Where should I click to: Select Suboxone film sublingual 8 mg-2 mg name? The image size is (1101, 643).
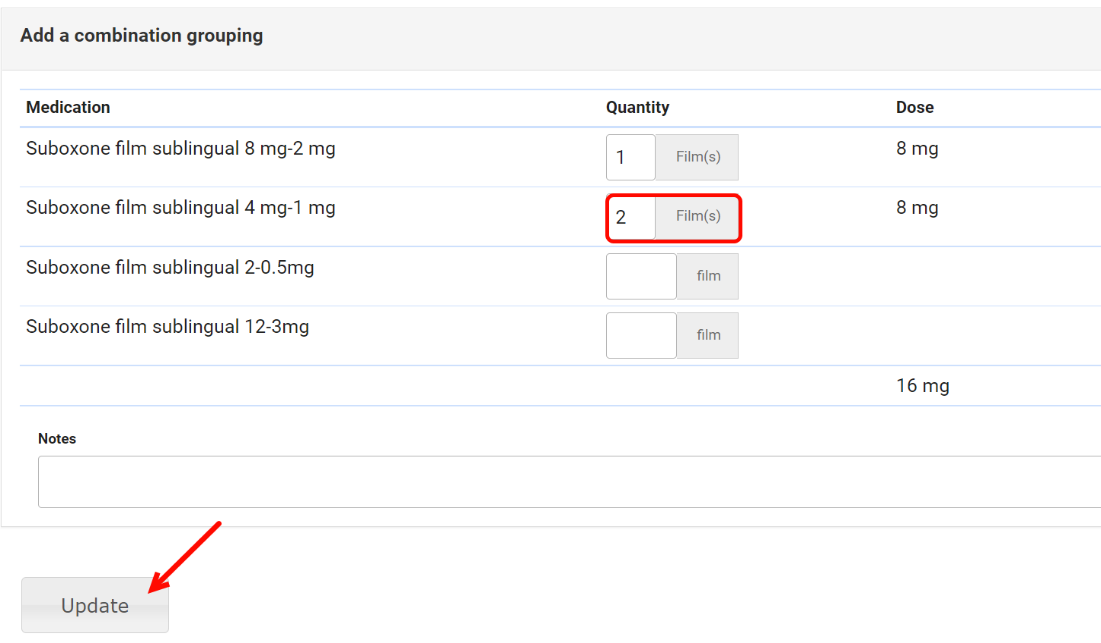coord(180,149)
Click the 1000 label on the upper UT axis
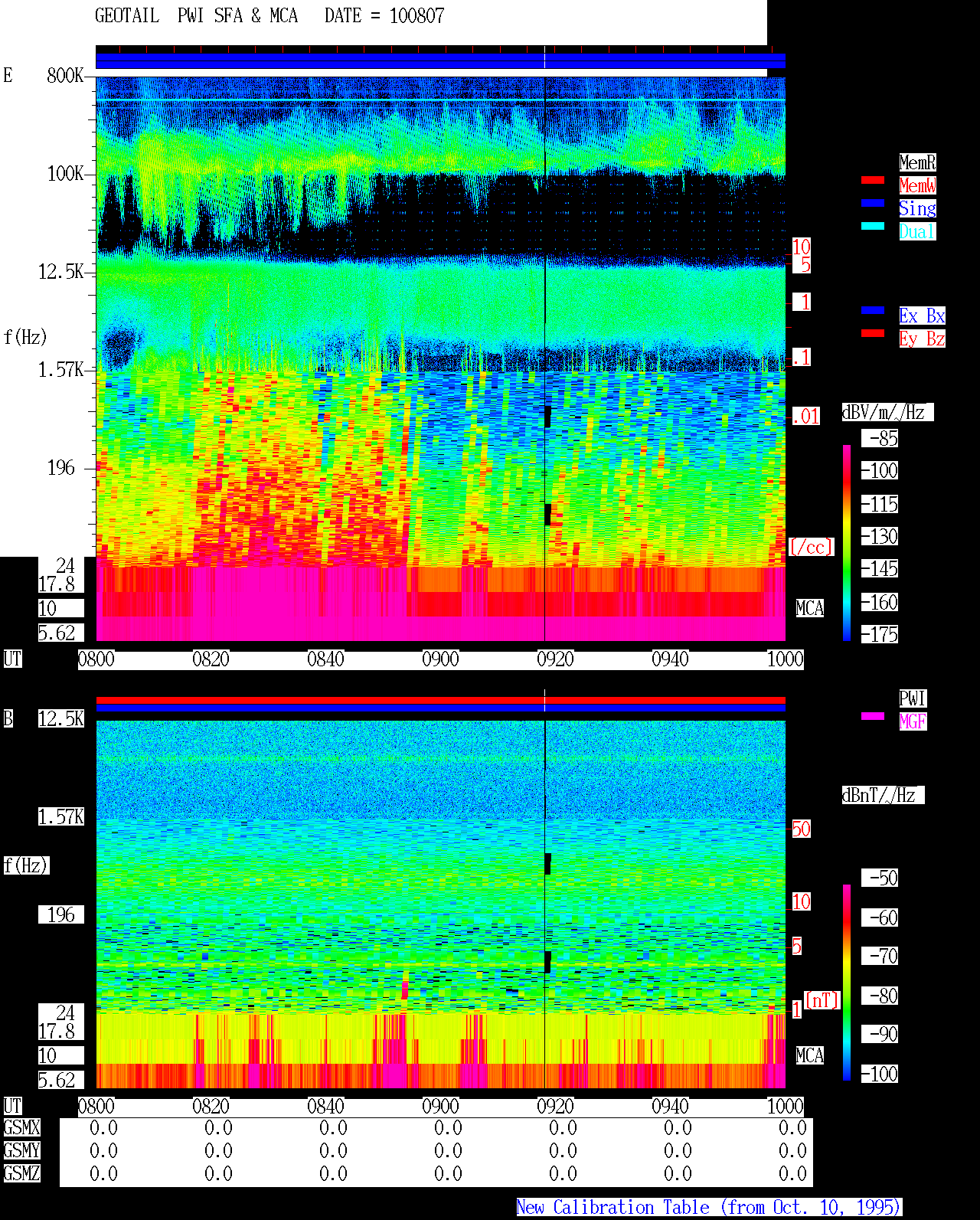980x1220 pixels. pos(785,659)
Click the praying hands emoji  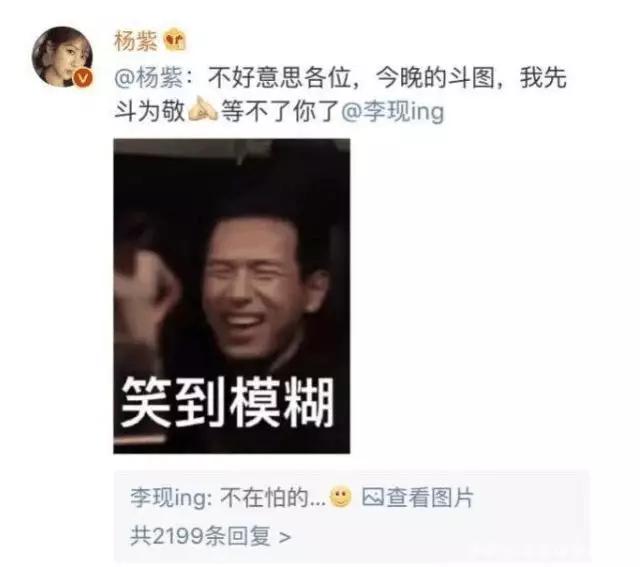[x=203, y=109]
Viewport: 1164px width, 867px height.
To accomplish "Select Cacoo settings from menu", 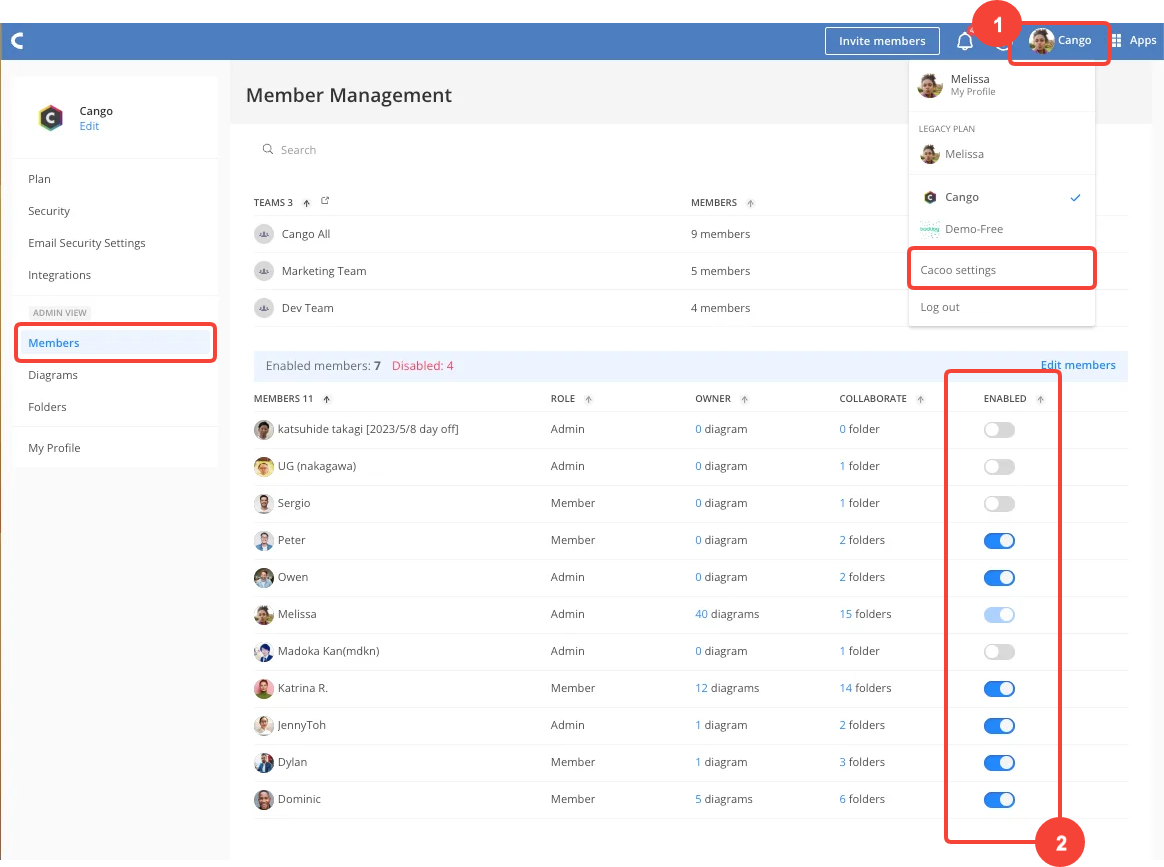I will 958,270.
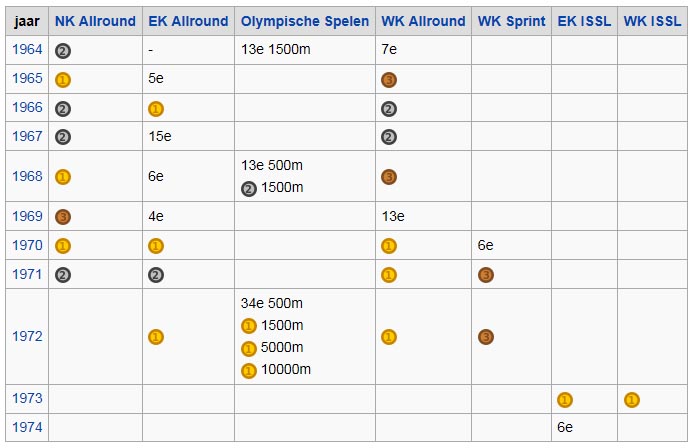689x448 pixels.
Task: Open the year 1972 link
Action: coord(27,336)
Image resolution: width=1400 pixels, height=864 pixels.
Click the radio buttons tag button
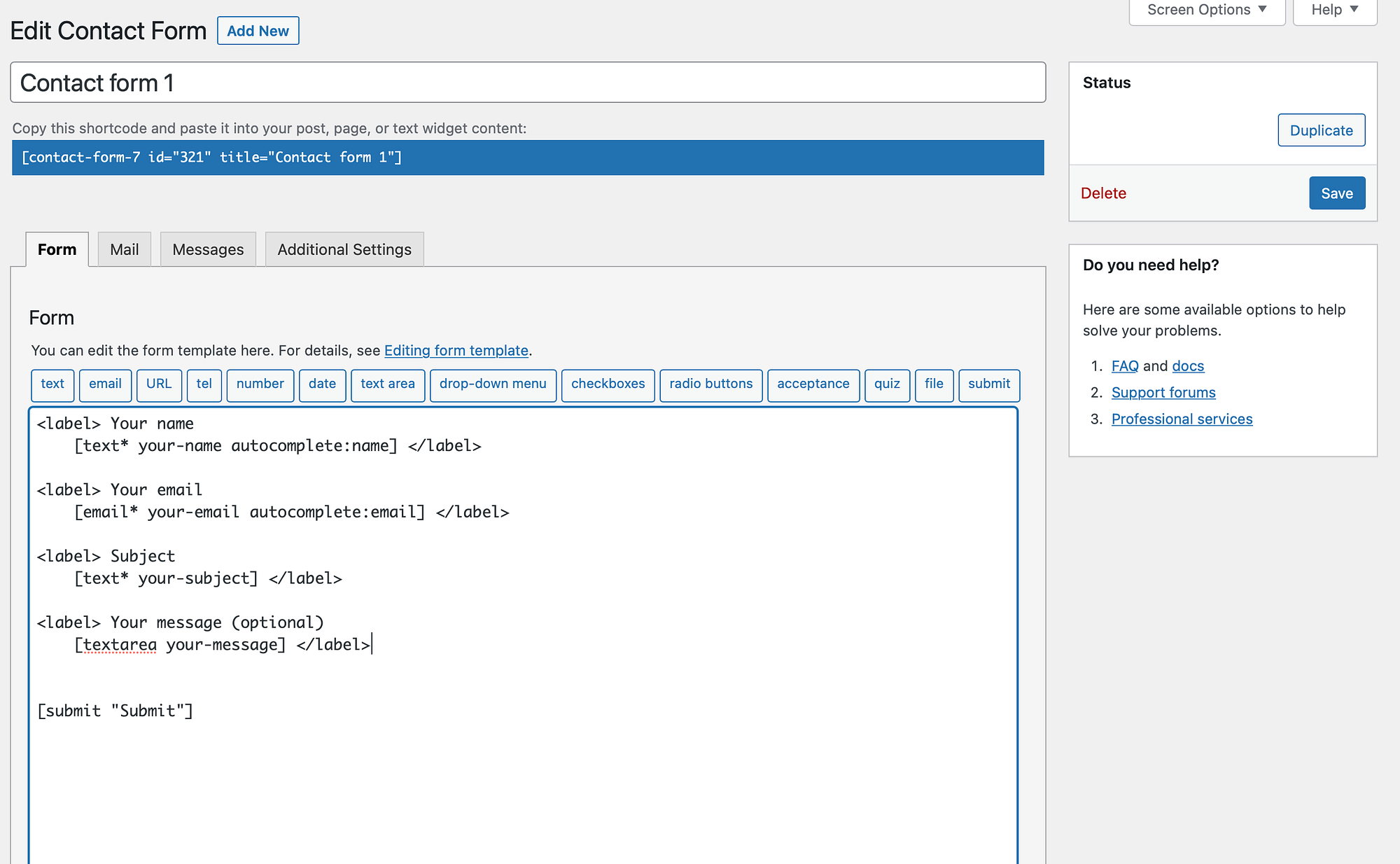click(x=710, y=384)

_What is asked_. Rewrite everything from the line containing "Image resolution: width=1400" down to the end of the data as a Markdown table with the columns Row and Line, one numbered row per line, skipping blank lines and leaving out the pictures.

_Result of this exercise_.
| Row | Line |
|---|---|
| 1 | Image resolution: width=1400 pixels, height=864 pixels. |
| 2 | Click the radio buttons tag button |
| 3 | click(x=710, y=384) |